• Aim of the exercise:
Give again only those lines from the start of the entries through the line holding "찾아오시는길 (193, 1273)", leaving them as they are.

• Provided material:
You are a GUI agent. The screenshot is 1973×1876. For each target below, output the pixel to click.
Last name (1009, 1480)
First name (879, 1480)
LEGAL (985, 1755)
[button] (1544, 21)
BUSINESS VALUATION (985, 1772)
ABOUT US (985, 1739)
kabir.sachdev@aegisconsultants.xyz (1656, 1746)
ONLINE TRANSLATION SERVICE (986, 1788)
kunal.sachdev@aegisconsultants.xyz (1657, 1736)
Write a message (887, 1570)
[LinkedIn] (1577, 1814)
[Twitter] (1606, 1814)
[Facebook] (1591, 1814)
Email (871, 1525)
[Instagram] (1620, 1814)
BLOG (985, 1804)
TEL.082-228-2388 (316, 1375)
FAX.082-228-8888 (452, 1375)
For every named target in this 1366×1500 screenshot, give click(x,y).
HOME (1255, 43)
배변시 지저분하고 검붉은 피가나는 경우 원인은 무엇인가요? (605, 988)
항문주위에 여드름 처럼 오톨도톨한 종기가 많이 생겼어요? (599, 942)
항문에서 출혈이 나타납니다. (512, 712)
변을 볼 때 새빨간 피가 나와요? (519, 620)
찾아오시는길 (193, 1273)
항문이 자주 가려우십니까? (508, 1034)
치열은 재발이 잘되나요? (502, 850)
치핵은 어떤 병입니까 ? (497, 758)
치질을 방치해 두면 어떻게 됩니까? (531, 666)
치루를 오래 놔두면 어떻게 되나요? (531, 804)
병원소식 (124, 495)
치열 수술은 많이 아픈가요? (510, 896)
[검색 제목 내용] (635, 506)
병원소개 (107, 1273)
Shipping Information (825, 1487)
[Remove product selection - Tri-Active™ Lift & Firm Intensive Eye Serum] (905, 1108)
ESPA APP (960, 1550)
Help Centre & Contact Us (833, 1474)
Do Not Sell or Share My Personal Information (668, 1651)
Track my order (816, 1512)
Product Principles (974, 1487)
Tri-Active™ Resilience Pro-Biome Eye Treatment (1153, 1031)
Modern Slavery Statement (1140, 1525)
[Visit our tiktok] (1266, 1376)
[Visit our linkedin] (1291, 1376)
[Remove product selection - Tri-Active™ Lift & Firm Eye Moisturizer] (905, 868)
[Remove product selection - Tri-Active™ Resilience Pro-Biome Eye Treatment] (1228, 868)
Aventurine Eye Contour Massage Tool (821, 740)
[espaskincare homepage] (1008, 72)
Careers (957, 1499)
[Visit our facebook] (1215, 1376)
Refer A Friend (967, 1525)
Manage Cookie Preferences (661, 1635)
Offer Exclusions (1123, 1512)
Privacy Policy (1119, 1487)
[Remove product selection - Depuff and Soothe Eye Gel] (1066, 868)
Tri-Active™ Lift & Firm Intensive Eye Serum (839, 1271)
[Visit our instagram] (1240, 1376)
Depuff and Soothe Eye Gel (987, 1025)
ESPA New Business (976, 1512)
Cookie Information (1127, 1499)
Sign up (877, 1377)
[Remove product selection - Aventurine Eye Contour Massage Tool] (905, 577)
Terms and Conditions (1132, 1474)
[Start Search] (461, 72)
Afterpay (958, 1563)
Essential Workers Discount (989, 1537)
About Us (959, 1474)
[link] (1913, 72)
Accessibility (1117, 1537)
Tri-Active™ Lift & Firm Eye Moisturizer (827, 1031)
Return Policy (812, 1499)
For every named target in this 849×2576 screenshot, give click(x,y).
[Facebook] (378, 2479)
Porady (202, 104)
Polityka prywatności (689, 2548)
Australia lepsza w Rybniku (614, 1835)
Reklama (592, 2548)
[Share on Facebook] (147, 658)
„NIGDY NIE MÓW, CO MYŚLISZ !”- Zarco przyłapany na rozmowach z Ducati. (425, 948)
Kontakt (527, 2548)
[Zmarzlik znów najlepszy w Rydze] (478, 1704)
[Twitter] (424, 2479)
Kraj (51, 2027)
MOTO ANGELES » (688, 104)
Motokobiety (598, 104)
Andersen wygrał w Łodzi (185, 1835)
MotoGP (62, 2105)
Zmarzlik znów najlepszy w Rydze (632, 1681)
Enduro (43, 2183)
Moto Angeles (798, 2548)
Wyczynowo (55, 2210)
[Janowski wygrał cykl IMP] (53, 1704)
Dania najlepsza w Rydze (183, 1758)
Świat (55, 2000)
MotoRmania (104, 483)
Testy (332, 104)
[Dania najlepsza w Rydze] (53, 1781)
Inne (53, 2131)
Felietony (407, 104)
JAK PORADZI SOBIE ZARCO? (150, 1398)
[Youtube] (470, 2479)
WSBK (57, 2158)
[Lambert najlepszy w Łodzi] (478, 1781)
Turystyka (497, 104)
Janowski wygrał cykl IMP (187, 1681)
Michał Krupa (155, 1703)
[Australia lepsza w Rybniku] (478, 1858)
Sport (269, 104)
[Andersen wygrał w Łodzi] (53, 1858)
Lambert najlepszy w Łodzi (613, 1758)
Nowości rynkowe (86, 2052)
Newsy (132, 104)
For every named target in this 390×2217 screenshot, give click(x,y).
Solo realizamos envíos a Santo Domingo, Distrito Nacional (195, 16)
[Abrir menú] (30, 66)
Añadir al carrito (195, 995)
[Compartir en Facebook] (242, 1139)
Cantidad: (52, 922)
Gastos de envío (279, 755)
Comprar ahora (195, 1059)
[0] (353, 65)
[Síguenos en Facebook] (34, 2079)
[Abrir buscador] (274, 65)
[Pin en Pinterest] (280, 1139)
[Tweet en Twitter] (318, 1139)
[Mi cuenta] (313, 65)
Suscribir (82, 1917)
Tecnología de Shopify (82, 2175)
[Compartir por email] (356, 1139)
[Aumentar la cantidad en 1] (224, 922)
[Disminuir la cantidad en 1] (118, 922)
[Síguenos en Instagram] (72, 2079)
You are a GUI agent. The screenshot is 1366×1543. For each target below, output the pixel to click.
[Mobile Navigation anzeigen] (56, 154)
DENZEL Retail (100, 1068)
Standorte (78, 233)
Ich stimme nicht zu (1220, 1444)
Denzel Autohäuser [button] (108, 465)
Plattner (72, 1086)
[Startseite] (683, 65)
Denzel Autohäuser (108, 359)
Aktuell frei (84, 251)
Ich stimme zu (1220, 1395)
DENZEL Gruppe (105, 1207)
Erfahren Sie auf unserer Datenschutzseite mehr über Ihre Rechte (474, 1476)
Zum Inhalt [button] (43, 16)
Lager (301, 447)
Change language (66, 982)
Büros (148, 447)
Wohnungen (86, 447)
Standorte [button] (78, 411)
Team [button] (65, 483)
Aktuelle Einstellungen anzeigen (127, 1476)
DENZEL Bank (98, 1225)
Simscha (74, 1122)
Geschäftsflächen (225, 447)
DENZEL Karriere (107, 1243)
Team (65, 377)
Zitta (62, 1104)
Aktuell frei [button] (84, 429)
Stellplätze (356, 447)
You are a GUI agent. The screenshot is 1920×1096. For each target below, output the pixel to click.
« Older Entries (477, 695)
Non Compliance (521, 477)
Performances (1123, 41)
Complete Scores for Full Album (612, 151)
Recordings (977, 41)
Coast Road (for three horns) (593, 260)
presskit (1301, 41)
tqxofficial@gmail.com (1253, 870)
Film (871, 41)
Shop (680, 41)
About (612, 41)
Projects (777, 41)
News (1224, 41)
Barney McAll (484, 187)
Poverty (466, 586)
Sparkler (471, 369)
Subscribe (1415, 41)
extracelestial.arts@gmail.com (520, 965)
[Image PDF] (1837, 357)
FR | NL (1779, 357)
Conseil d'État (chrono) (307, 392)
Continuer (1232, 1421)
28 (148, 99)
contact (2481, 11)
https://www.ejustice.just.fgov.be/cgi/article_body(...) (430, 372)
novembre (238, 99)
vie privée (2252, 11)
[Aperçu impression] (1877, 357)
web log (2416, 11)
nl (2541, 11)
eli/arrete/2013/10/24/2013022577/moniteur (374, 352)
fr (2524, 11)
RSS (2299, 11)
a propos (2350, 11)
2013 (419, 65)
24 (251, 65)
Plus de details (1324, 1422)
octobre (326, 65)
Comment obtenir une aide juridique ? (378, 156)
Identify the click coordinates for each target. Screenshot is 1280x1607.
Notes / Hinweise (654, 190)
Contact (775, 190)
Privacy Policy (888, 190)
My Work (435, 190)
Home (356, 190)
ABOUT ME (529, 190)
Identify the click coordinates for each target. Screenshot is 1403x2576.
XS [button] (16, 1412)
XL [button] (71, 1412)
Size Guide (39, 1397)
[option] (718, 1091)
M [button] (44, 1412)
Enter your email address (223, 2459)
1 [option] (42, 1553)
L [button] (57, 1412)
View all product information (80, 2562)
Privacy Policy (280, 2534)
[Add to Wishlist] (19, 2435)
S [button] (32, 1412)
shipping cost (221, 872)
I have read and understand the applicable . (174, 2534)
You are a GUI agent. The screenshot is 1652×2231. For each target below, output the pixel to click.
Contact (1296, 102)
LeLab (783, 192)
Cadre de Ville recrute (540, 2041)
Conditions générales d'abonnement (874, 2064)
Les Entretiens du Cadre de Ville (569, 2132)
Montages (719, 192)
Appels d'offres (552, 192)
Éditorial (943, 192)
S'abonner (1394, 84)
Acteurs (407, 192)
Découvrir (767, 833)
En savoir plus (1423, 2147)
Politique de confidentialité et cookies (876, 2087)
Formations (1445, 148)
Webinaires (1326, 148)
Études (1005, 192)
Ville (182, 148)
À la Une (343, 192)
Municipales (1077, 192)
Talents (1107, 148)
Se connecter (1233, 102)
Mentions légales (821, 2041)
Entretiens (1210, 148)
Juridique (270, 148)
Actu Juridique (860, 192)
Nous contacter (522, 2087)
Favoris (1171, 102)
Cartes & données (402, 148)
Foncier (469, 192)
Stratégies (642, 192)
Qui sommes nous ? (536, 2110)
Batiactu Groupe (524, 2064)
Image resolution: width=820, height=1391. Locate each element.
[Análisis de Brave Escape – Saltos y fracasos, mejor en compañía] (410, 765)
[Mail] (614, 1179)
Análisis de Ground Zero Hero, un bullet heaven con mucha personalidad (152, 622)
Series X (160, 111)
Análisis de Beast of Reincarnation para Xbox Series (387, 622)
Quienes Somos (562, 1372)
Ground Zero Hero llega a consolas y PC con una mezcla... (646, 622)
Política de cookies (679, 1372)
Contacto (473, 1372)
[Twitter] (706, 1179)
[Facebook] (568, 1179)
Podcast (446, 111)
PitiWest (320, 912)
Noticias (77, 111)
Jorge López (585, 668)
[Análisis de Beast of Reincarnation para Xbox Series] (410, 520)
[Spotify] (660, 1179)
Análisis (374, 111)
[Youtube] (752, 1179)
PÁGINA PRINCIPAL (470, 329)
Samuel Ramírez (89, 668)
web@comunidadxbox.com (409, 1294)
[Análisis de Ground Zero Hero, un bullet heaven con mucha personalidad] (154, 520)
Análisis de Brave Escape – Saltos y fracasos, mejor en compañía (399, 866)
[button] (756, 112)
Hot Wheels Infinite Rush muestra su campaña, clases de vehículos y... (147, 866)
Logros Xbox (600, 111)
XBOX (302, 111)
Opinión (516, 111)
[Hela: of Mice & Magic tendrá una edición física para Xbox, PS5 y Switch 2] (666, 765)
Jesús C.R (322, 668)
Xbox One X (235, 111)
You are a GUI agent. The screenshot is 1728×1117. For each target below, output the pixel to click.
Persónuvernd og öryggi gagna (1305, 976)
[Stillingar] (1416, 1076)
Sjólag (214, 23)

• Task solution:
You are a GUI agent. The screenshot is 1973×1876. For each target below, output the pixel to click.
Last name (1009, 1480)
First name (879, 1480)
LEGAL (985, 1755)
[button] (1544, 21)
BUSINESS VALUATION (985, 1772)
ABOUT US (985, 1739)
kabir.sachdev@aegisconsultants.xyz (1656, 1746)
ONLINE TRANSLATION SERVICE (986, 1788)
kunal.sachdev@aegisconsultants.xyz (1657, 1736)
Write a message (887, 1570)
[LinkedIn] (1577, 1814)
[Twitter] (1606, 1814)
[Facebook] (1591, 1814)
Email (871, 1525)
[Instagram] (1620, 1814)
BLOG (985, 1804)
TEL.082-228-2388 (316, 1375)
FAX.082-228-8888 (452, 1375)
For every named target in this 1366×1500 screenshot, give click(x,y).
HOME (1255, 43)
배변시 지저분하고 검붉은 피가나는 경우 원인은 무엇인가요? (605, 988)
항문주위에 여드름 처럼 오톨도톨한 종기가 많이 생겼어요? (599, 942)
항문에서 출혈이 나타납니다. (512, 712)
변을 볼 때 새빨간 피가 나와요? (519, 620)
찾아오시는길 (193, 1273)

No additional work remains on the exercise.